Work to do >>
Please pick out each line in the records that contains the word "pixels" and copy those lines in full.

Input material >>
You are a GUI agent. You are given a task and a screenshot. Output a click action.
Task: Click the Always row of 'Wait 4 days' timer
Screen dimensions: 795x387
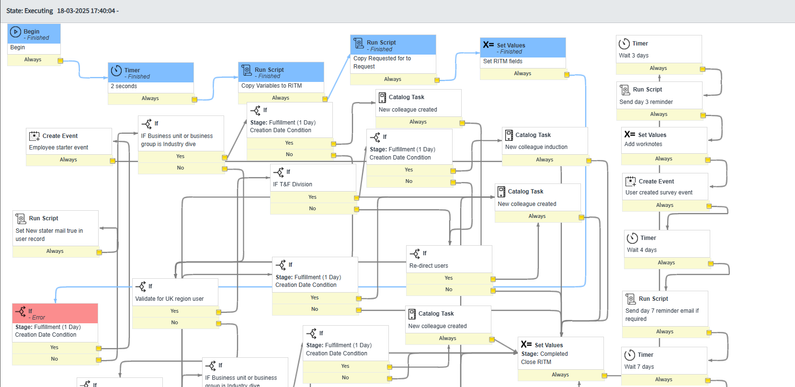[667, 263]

* * *

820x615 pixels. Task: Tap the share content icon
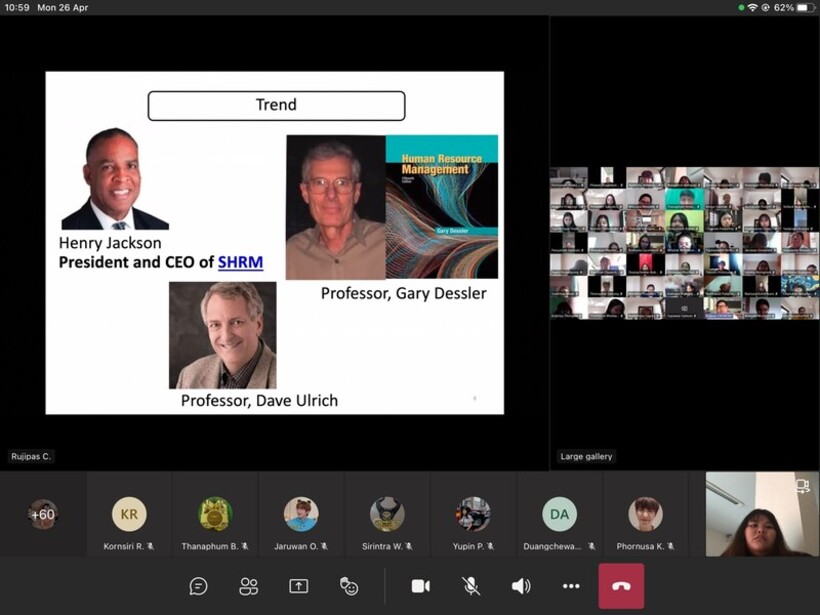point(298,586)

* * *

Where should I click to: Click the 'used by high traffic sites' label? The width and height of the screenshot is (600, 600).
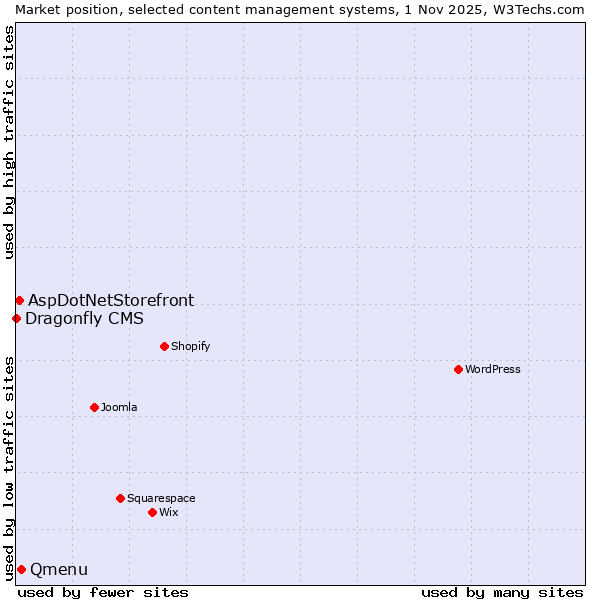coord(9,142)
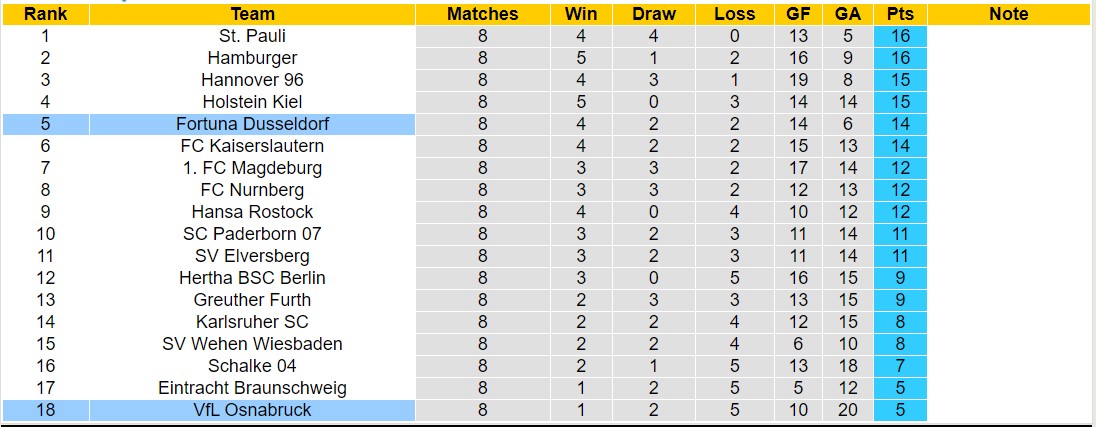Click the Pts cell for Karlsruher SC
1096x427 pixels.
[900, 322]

Response >>
820x615 pixels. Task: Tap the share content icon
1096x427 pixels.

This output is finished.